━━━ Given records

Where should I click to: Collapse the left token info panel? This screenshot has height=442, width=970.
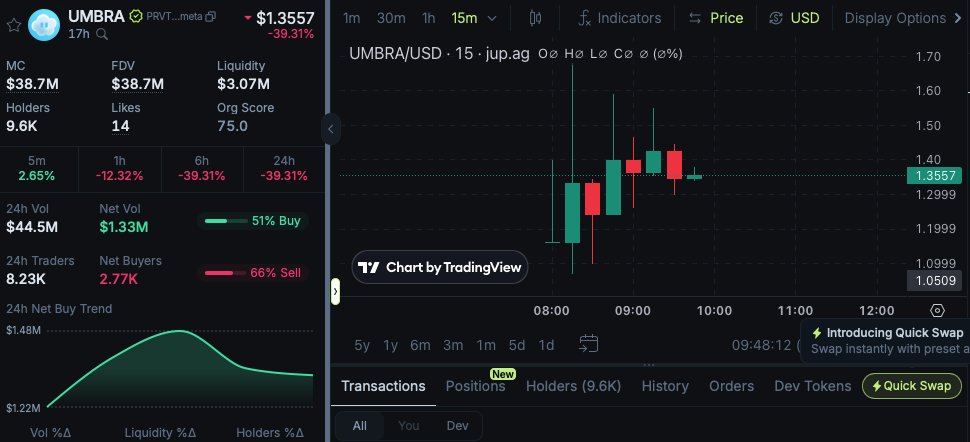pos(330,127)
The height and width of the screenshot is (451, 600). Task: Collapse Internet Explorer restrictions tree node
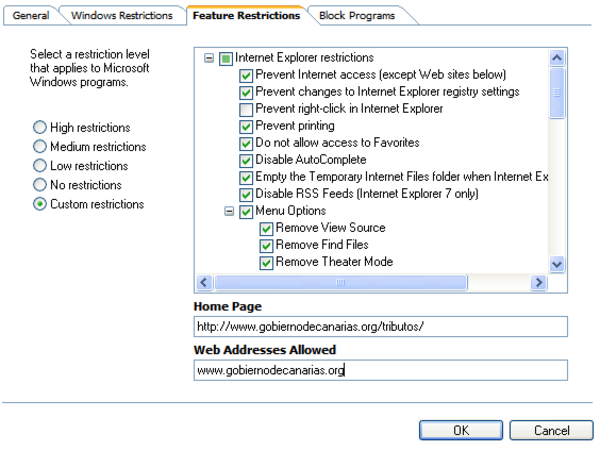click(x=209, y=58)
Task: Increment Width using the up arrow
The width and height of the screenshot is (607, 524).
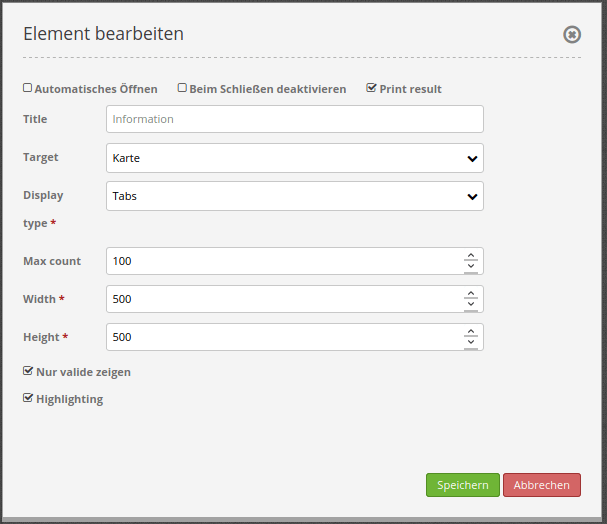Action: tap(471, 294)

━━━━━━
━━━ Given records

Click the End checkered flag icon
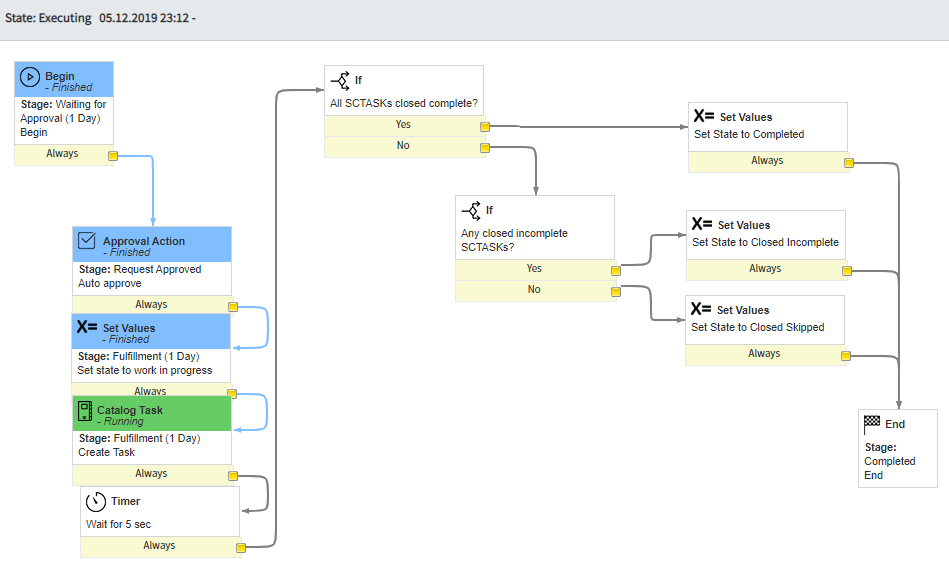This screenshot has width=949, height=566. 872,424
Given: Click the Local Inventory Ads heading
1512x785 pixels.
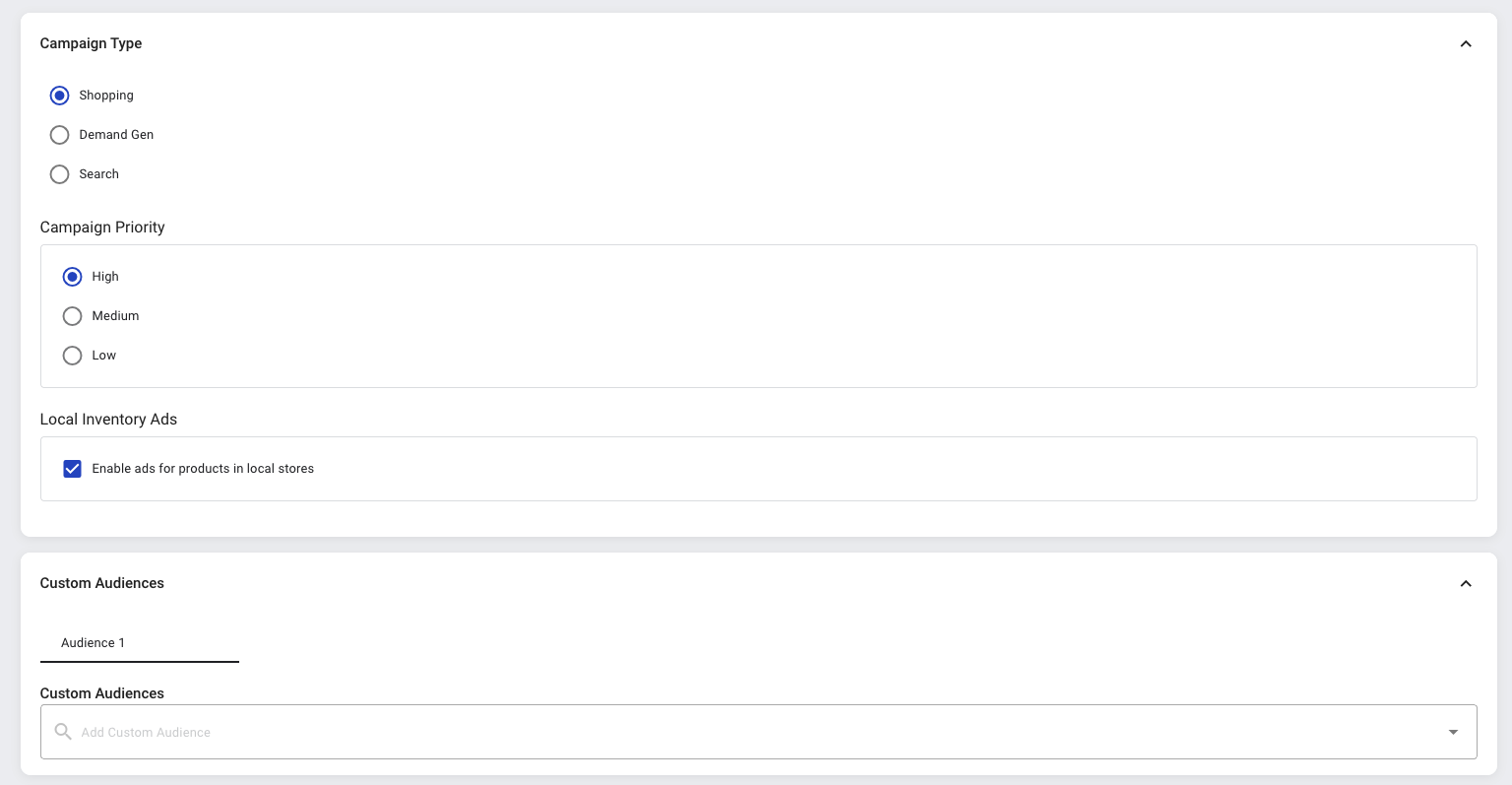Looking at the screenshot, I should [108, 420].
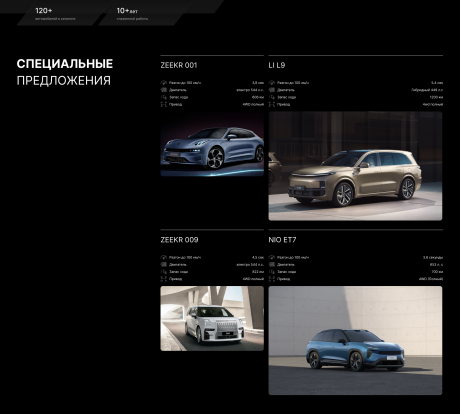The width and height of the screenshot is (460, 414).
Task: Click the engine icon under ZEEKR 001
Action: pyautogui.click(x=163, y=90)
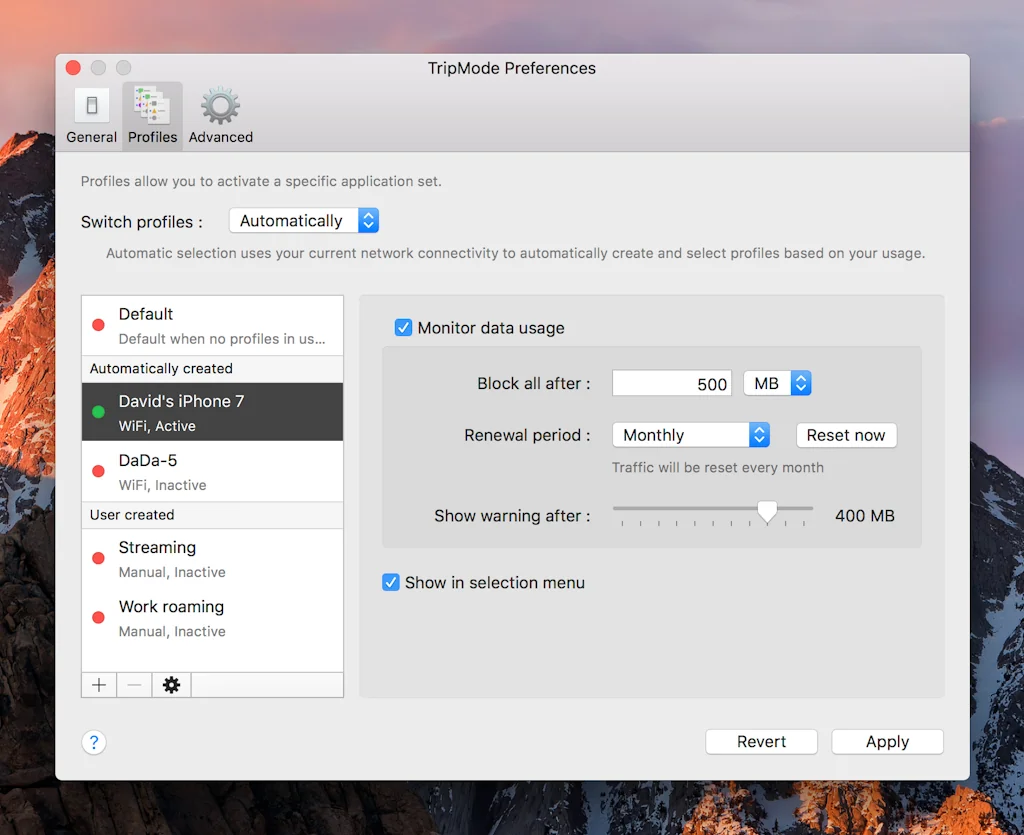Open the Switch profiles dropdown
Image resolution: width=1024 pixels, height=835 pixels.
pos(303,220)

━━━━━━

#### About this task:
Print, exactly and with no pictures, the lines of the listing above starting at the one that has "Click the End checkered flag icon" and ending at the one that has "Given: Click the Local Inventory Ads heading", both included.

#### Response area:
Click the End checkered flag icon
This screenshot has width=949, height=566. 872,424
Given: Click the Local Inventory Ads heading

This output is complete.